# About this task:
From the records below, copy the lines that include "help".

# Data for review:
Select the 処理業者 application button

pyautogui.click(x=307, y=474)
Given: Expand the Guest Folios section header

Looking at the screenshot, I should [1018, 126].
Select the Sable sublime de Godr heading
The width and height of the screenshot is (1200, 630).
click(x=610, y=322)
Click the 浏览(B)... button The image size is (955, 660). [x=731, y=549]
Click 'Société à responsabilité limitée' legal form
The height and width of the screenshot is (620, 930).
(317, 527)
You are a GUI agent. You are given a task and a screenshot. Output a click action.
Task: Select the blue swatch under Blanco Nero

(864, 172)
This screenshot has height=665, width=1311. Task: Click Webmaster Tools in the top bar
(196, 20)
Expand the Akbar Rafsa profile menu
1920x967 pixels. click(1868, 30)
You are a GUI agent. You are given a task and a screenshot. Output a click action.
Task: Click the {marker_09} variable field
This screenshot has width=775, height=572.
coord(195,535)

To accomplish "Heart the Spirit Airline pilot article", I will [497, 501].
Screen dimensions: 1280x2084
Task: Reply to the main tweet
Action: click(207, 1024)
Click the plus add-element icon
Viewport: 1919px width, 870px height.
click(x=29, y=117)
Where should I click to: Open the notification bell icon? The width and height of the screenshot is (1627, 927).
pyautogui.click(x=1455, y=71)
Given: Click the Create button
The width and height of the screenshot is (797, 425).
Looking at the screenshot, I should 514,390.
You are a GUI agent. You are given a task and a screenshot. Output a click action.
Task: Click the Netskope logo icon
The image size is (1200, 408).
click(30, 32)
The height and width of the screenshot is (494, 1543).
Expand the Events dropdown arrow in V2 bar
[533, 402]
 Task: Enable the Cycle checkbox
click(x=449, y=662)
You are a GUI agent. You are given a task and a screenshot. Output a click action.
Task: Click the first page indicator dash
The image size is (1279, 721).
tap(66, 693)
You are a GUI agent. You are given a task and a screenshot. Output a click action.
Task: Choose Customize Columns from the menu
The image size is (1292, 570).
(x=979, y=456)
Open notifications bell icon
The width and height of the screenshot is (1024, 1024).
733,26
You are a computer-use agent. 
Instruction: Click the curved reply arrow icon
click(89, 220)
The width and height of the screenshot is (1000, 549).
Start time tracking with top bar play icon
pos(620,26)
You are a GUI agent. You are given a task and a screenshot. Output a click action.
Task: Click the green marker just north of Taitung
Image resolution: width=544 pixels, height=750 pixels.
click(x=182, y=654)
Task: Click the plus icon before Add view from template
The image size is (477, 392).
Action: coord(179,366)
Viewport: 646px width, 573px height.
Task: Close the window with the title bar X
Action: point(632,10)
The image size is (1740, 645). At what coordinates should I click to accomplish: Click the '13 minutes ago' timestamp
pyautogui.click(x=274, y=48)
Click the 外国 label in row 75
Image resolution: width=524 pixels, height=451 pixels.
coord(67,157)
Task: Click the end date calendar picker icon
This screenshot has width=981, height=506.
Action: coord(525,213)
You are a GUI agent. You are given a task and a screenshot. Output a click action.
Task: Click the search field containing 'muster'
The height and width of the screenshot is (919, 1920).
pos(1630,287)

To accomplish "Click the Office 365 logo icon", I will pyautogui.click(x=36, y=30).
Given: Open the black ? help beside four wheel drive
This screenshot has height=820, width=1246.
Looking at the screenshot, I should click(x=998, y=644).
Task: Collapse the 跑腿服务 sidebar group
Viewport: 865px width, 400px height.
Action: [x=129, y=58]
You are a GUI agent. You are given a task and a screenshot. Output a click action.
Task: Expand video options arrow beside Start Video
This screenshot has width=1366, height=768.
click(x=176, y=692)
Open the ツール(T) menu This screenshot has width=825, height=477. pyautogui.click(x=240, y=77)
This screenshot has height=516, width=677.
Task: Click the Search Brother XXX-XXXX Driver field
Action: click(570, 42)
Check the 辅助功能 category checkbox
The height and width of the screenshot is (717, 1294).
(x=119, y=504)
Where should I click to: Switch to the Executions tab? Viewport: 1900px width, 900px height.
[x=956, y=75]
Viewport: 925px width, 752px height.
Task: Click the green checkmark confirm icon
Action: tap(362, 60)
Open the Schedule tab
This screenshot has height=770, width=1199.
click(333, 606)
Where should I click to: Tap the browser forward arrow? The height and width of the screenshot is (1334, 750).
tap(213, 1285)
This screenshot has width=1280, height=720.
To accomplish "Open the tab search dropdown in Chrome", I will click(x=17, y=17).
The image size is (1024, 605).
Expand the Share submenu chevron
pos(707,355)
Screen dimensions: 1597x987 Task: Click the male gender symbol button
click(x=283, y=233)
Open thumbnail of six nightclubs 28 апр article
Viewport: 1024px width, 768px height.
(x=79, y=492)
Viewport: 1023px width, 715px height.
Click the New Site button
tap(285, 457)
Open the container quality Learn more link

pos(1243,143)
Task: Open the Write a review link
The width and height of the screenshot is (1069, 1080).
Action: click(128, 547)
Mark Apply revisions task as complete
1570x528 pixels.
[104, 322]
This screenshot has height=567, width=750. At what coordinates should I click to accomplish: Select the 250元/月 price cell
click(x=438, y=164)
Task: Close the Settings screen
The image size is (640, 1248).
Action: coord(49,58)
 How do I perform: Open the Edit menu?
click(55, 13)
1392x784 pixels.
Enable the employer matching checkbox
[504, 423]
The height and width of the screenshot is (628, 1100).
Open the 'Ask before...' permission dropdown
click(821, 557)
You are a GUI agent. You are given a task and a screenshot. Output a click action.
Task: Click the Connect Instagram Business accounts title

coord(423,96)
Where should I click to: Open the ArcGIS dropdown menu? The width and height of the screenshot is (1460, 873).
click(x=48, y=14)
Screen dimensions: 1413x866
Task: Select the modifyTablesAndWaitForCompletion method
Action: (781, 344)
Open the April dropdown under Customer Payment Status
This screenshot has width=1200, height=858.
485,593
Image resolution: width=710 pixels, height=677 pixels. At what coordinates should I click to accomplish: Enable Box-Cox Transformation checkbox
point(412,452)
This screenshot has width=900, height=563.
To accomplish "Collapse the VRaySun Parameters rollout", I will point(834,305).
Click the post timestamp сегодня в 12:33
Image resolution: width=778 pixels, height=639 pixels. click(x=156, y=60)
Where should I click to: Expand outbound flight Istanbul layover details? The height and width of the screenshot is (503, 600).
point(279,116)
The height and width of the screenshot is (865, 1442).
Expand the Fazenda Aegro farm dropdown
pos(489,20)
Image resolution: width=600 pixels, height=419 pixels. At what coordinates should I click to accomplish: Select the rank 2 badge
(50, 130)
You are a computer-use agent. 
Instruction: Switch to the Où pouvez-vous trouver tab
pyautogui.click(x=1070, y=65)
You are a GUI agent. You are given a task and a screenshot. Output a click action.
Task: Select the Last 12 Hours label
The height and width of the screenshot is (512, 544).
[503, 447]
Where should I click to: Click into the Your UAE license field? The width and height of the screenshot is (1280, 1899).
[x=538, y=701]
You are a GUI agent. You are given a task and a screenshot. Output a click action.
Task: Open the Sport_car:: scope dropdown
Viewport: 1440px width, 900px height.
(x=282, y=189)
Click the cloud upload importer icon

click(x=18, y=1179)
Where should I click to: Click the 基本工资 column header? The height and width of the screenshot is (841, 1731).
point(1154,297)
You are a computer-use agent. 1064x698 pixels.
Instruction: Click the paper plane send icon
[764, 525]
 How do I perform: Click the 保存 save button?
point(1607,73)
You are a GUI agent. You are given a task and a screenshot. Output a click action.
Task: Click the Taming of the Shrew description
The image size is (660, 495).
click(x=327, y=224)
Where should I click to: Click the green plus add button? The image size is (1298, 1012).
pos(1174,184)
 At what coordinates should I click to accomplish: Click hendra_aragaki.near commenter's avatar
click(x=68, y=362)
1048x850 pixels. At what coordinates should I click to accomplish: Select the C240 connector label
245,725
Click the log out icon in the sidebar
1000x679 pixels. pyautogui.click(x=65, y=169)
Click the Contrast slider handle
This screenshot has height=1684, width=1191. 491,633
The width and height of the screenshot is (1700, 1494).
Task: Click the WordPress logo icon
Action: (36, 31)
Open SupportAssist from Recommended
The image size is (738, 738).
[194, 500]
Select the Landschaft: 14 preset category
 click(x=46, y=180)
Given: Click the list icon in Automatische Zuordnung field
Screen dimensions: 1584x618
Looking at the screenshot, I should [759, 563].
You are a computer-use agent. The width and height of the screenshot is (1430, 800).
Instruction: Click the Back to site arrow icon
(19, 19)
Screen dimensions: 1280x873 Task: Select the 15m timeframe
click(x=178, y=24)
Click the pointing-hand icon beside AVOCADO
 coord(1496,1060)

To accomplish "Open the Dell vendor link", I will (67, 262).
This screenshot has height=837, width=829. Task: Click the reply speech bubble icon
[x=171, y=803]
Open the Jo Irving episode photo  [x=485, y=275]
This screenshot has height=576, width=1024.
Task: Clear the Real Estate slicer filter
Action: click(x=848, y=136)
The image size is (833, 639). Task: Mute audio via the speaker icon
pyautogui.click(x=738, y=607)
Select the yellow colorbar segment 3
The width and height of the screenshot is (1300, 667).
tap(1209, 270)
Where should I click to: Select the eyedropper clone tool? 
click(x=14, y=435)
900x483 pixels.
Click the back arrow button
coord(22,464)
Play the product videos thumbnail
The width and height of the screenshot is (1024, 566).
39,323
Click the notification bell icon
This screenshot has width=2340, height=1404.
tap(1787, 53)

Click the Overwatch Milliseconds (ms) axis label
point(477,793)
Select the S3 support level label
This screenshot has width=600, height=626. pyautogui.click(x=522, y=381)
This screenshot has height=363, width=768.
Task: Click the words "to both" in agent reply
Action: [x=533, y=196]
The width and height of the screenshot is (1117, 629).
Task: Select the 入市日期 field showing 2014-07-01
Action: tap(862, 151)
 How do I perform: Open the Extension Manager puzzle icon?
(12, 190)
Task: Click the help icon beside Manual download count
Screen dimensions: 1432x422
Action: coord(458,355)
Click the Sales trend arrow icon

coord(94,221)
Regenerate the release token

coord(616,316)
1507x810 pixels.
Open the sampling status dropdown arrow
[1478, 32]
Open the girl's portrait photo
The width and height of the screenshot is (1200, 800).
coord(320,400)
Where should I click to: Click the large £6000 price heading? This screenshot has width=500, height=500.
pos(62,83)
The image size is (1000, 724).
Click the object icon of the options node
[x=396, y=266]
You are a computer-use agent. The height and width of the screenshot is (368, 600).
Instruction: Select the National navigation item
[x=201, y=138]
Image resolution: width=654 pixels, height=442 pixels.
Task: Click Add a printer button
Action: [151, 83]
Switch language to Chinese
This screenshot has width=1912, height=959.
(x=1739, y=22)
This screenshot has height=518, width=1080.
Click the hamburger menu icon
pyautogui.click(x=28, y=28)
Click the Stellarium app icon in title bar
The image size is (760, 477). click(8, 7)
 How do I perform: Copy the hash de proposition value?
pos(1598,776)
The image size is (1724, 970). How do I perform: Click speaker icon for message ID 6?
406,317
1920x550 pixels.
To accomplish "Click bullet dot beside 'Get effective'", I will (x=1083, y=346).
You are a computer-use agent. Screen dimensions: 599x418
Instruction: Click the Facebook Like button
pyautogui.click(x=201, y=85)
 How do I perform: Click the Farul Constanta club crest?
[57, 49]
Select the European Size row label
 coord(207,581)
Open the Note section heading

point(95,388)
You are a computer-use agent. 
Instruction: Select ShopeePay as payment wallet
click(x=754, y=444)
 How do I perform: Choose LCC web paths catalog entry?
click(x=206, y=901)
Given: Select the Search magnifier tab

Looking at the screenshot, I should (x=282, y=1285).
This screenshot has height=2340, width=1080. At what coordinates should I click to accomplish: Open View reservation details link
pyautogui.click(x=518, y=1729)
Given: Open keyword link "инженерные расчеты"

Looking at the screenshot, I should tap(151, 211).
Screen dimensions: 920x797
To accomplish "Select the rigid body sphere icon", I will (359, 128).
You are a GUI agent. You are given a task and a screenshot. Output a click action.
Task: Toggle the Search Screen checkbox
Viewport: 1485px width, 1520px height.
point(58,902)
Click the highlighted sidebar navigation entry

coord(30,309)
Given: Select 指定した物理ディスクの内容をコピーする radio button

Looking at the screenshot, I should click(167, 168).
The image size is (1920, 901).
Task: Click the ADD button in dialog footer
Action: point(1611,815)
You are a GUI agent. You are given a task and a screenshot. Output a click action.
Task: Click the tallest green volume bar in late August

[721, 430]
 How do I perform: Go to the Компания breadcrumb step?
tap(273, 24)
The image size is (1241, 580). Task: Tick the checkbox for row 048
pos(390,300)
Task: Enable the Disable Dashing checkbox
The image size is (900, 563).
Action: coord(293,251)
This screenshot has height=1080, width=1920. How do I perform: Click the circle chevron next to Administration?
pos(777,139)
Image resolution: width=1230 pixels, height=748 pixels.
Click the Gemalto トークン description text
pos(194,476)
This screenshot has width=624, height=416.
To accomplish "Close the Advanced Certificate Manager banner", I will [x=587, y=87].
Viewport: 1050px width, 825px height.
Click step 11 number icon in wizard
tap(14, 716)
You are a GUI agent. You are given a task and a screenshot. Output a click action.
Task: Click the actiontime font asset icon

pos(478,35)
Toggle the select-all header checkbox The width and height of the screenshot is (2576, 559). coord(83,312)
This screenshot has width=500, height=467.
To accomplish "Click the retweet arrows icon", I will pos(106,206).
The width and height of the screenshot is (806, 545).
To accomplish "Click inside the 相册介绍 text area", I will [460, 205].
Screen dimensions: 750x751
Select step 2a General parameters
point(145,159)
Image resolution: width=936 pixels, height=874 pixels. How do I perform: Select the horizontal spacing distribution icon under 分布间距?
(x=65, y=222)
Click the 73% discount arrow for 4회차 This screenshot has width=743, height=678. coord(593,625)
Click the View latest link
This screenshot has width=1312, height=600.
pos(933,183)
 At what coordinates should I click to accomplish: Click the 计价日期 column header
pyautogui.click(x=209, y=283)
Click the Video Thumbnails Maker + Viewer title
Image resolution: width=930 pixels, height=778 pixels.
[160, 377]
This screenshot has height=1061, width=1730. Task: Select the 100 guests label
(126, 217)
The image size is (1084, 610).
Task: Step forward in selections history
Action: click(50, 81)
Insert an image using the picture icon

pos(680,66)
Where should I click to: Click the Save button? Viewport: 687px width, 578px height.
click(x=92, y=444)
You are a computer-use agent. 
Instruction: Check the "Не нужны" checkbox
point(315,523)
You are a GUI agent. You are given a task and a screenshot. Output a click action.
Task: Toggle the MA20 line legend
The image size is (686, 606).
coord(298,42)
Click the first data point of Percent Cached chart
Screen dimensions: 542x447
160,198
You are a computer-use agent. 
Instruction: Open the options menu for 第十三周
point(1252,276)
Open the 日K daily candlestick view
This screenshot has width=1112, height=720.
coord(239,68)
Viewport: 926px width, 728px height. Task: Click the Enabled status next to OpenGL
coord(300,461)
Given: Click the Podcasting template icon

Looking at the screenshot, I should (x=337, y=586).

# Written reply:
Given: Open the black ? help beside four wheel drive
Task: Click the help icon beside Manual download count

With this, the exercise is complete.